Ce chandail raconte l’histoire de Phyllis Jack Webstad qui, en 1973, vivait avec sa grand-mère dans la communauté de Dog Creek, en Colombie-Britannique. Lorsqu’elle a été en âge d’aller à l’école, sa grand-mère lui a acheté un joli chandail orange pour commencer ce nouveau chapitre de sa vie.

Comme sa grand-maman et sa maman avant elle, Phyllis a été envoyée dans un pensionnat pour Autochtones. À son premier jour, elle portait fièrement son beau chandail orange, lacé sur le devant.

À peine arrivée, on lui a ordonné de retirer tous ses vêtements. Comme tous les autres enfants, Phyllis pleurait et n’y comprenait rien. Personne ne l’a réconfortée. Elle n’a jamais revu son chandail orange, sans doute brûlé comme le voulait la coutume avec les effets personnels des pensionnaires autochtones. Elle a compris alors qu’elle n’était pas importante.

Ce chandail deviendra donc, dès 2013, le symbole d’un lourd souvenir certes, mais aussi celui du chemin de la guérison, celui que l’on porte pour se rappeler, pour montrer notre soutien au jour du 30 septembre, journée où tous les enfants autochtones devaient être arrivés dans les 139 pensionnats conçus pour eux pendant l’ère durant laquelle ils ont été ouverts.

Ce n’est que l’an passé que cette journée, qui vise à promouvoir les efforts de réconciliation avec les peuples autochtones, a été officiellement créée par le gouvernement fédéral en réponse à la recommandation numéro 80 du rapport final de la Commission vérité et réconciliation de 2015.

Bien que symbolique, cette journée se veut nécessaire. Elle devrait être consacrée à l’éducation, à la réflexion, voire au recueillement. Rappelons que près de 6000 enfants autochtones ont trouvé la mort dans ces pensionnats et que de nombreux pensionnaires en ont gardé les cicatrices vives de violences en tout genre allant d’expériences scientifiques ayant mené à la malnutrition, la maladie et la mort en plus des violences psychologiques, physiques, sexuelles, culturelles et identitaires.

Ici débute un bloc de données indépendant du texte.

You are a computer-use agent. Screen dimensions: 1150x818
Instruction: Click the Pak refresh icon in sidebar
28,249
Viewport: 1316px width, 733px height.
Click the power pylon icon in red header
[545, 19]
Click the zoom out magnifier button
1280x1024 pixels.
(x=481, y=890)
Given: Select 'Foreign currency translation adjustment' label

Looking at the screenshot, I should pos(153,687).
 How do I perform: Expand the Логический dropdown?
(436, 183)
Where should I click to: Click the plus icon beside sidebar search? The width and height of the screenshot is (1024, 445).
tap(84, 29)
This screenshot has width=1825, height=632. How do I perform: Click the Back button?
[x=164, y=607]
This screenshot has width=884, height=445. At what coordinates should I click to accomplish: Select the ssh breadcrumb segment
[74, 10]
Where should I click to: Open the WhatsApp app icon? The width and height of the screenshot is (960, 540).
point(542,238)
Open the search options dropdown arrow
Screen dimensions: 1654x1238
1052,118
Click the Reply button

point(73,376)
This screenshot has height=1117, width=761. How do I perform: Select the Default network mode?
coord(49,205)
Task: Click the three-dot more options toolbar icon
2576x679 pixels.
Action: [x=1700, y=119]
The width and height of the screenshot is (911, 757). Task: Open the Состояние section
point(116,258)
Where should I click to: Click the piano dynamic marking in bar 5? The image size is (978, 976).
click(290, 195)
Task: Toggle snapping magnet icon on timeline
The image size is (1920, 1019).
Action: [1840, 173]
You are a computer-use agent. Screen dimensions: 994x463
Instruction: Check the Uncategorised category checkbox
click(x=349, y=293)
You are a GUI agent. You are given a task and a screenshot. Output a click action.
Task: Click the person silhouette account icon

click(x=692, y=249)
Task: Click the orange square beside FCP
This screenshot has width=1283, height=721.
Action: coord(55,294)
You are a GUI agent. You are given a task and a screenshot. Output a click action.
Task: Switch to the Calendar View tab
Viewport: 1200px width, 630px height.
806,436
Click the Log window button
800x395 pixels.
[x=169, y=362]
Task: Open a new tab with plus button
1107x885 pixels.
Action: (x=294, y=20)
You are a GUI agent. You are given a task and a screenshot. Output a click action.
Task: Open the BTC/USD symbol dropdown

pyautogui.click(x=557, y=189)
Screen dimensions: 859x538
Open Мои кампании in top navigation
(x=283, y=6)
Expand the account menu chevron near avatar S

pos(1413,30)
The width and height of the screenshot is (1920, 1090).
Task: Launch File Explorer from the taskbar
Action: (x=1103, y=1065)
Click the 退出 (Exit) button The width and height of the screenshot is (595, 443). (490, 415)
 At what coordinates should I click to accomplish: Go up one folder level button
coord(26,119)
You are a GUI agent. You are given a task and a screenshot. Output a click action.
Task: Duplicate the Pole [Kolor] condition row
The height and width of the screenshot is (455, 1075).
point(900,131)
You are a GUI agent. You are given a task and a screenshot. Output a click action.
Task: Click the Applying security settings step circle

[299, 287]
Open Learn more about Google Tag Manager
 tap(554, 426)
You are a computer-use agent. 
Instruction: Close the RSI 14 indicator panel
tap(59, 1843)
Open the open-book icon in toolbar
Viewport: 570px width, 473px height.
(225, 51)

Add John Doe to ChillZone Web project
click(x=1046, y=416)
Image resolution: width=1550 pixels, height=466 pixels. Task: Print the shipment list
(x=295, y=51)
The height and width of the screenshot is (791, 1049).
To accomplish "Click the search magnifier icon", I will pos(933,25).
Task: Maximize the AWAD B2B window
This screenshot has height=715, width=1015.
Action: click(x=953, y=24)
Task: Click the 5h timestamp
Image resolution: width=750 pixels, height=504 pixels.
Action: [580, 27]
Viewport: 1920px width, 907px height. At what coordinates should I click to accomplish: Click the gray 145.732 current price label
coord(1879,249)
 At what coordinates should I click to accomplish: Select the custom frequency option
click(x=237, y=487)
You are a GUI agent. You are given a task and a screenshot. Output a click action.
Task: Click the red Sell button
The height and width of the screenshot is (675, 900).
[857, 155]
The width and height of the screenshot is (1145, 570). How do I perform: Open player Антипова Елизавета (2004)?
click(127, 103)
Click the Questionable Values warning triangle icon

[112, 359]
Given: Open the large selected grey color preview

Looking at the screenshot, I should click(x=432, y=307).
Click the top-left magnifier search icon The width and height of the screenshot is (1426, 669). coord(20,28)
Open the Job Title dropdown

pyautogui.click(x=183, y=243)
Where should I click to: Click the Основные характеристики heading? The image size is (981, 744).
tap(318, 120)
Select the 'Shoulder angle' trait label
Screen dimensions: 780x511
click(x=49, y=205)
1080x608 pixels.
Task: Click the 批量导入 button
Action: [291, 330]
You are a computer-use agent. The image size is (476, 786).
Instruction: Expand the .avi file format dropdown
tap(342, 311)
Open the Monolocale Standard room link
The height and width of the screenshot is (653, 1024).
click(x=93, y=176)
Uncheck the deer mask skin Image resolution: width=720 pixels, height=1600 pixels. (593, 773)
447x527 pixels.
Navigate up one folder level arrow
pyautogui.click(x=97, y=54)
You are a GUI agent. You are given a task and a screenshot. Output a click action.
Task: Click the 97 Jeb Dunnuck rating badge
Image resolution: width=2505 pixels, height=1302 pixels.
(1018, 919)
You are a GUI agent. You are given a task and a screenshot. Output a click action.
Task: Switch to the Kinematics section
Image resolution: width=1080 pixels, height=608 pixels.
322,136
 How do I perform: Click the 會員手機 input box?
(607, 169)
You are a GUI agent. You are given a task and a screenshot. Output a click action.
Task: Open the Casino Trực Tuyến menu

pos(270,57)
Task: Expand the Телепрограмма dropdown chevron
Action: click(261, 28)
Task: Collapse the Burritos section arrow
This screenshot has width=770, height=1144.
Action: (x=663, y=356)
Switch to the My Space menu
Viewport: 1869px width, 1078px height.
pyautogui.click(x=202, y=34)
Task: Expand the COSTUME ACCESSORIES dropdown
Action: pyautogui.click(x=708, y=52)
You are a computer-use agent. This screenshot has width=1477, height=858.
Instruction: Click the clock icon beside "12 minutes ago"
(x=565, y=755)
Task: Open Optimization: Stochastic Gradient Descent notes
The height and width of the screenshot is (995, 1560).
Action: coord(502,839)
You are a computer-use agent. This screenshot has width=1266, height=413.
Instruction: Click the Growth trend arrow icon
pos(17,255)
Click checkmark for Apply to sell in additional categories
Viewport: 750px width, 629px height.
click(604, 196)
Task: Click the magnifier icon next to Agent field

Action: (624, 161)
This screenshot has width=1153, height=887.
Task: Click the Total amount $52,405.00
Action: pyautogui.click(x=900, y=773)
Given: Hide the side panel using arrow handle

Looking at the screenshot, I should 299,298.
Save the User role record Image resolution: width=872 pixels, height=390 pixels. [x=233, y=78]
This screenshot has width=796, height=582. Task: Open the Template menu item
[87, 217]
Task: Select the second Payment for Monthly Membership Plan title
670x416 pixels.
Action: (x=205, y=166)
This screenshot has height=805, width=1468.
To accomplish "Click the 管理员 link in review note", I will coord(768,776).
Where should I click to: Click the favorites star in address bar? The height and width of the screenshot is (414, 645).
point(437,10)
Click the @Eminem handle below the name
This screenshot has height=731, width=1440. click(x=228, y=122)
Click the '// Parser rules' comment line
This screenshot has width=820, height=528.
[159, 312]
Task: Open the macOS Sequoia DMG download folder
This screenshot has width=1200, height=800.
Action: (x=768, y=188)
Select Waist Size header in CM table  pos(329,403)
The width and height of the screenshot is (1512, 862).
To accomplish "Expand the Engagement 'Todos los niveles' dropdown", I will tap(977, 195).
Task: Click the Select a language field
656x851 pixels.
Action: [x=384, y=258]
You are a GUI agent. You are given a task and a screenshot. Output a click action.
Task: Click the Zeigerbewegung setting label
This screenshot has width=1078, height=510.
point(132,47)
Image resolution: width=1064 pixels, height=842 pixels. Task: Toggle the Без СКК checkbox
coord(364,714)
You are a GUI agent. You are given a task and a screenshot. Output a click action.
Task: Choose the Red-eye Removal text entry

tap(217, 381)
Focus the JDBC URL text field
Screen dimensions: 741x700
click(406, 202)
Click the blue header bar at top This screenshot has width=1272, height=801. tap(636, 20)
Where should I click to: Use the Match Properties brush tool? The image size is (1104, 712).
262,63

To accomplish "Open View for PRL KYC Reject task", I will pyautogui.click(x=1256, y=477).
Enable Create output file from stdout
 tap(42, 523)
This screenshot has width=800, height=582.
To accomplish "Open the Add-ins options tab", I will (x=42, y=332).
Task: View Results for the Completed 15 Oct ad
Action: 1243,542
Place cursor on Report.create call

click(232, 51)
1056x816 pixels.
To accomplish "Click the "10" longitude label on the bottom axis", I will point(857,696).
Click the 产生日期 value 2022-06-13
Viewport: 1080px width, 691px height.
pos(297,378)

Cette journée ne se veut pas une fin en soi, mais plutôt le début d’une longue démarche. Une démarche commune. Elle ne vaut pas grand-chose si les gens profitent du congé accordé par plusieurs provinces (sans le Québec) ainsi que par le gouvernement fédéral pour aller magasiner ou regarder des séries.

Il faut être deux parties pour se réconcilier. Il faut faire les efforts. Mais avant même de penser à y arriver, il nous faut guérir. Nous tous. Cette guérison n’est pas uniquement réservée aux Autochtones.

Quand je lis des papiers ou que j’entends des commentaires défensifs, fermés, bourrés de préjugés, de propos racistes ou de raccourcis qui font preuve de malhonnêteté intellectuelle, j’en appelle à la guérison. Quand je me souviens qu’il y a deux ans, le 28 septembre 2020, Joyce Echaquan mourait à l’hôpital de Joliette, j’en appelle à la guérison. Quand j’entends le premier ministre François Legault qui s’obstine à ne pas reconnaître le racisme systémique ou le principe de Joyce, j’en appelle à la guérison.

Cette journée marque le début d’un travail et d’efforts communs qui visent la réconciliation. Mais qu’est-ce que ça veut dire ? Comment pourrons-nous savoir quand nous y serons arrivés ? Que faut-il mettre en place ?

Je n’ai pas la réponse à toutes ces questions. Je sais cependant que chaque fois qu’on fait de la place aux voix autochtones dans les médias, ça aide. Que chaque fois qu’on permet aux artistes autochtones de chanter dans leur langue, ça aide. Que chaque fois qu’un gouvernement, une société, une institution a le courage de changer quelque chose dans son système parce que ça laissait les Autochtones de côté, ça aide. Que chaque séance de formation, chaque conférence donnée par un Autochtone aide.

De petits pas sur une longue route.

Un survivant des pensionnats a dit un jour : « Il aura fallu des centaines d’années pour nous détruire, il en faudra au moins autant pour nous rebâtir. » Je trouve qu’il a vu juste. Il faudra être patient et prendre le temps de bien faire les choses.

Tantôt, il nous faudra toutefois penser à un meilleur partage des pouvoirs, des territoires, à une meilleure justice. C’est là, je crois, que nous mesurerons la véritable volonté de faire mieux. À l’heure des grands pas. Et pour tout ça, j’en appelle à la guérison.